- [What the exercise asks]: For this task, extract exactly the lines of the data below, from the line containing "The height and" through the last one, with pictures left out.

START Record excerpts

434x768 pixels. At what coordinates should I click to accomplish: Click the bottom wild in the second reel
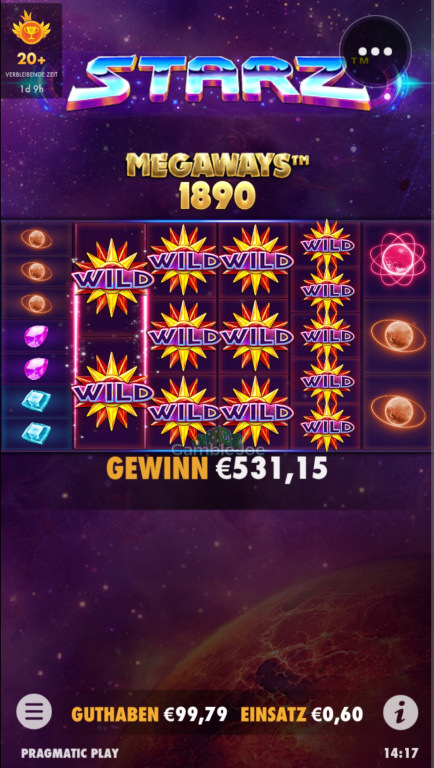[110, 391]
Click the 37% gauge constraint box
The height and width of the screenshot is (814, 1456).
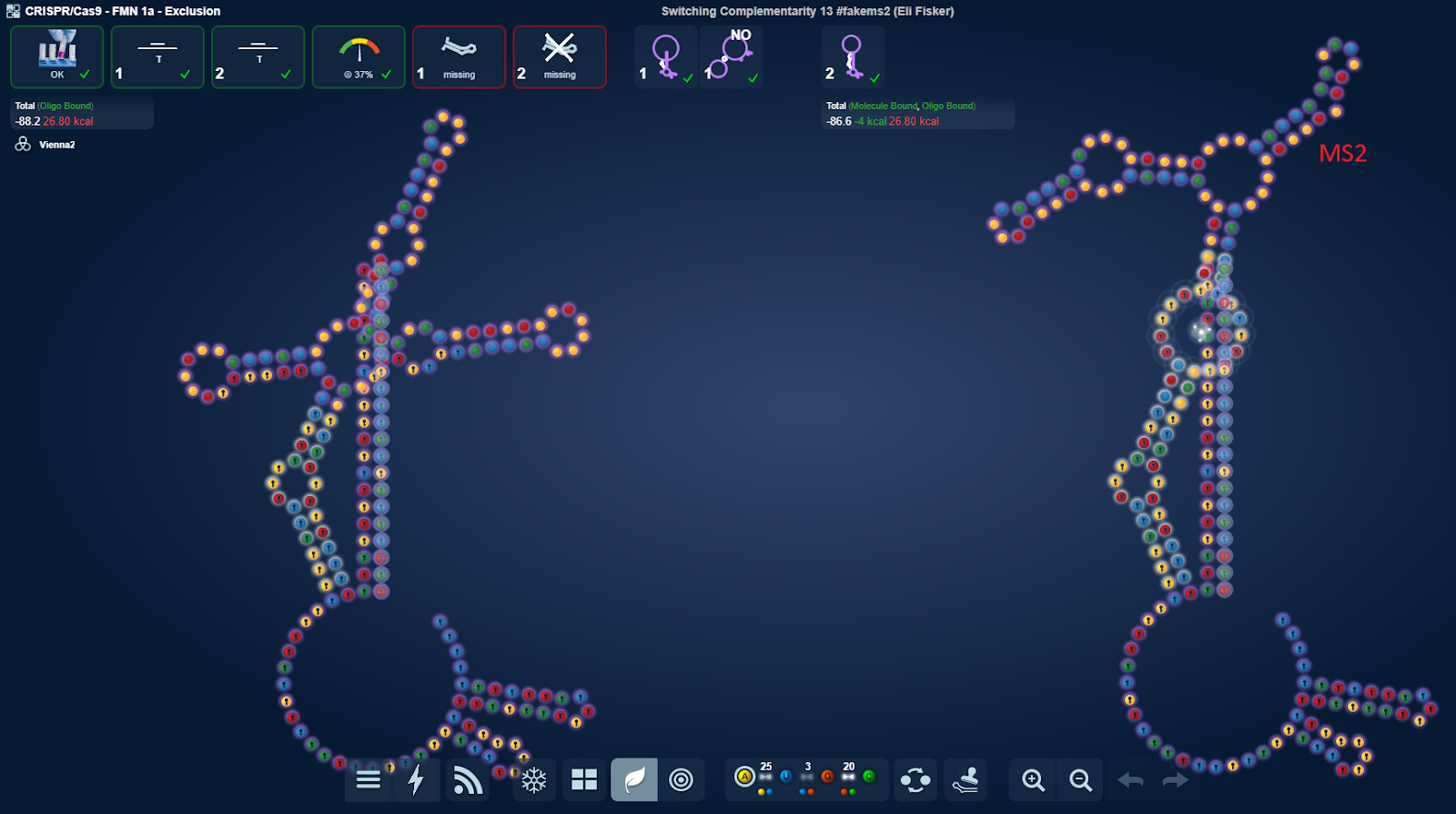click(359, 57)
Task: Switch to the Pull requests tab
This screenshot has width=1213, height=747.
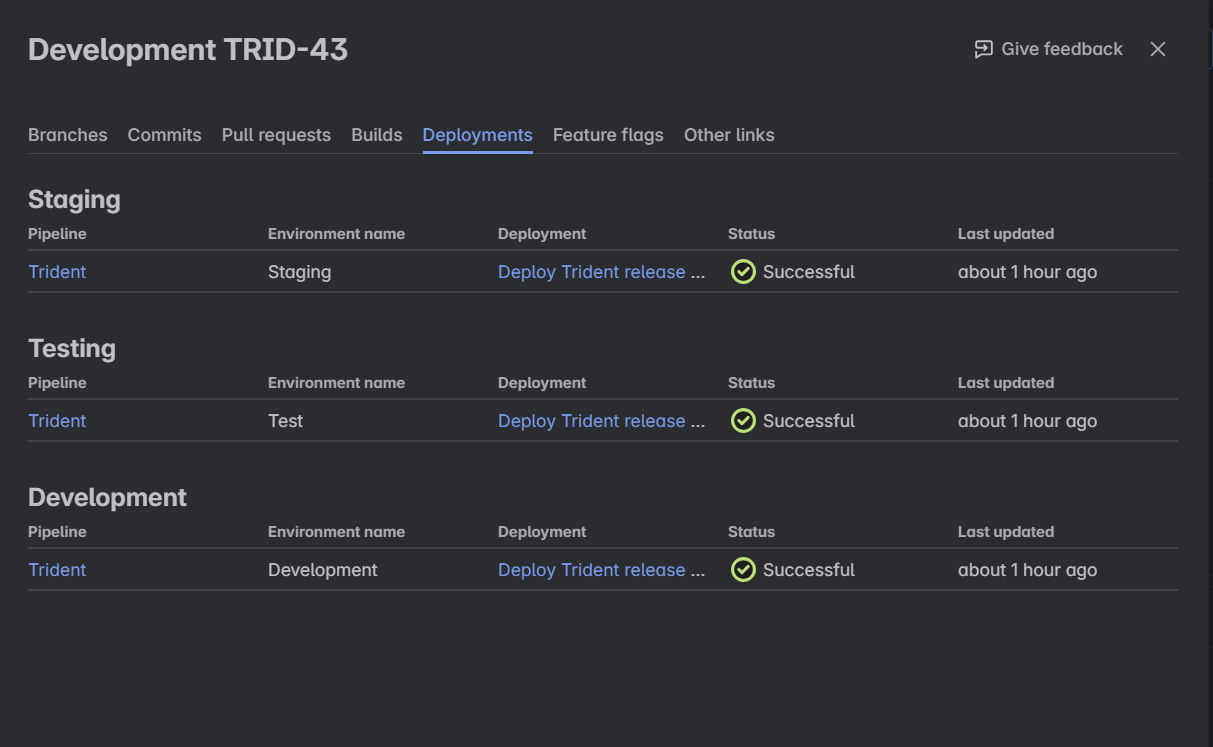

END Record excerpts

- [Worked solution]:
The height and width of the screenshot is (814, 1456).
click(359, 57)
Task: Switch to the Pull requests tab
This screenshot has width=1213, height=747.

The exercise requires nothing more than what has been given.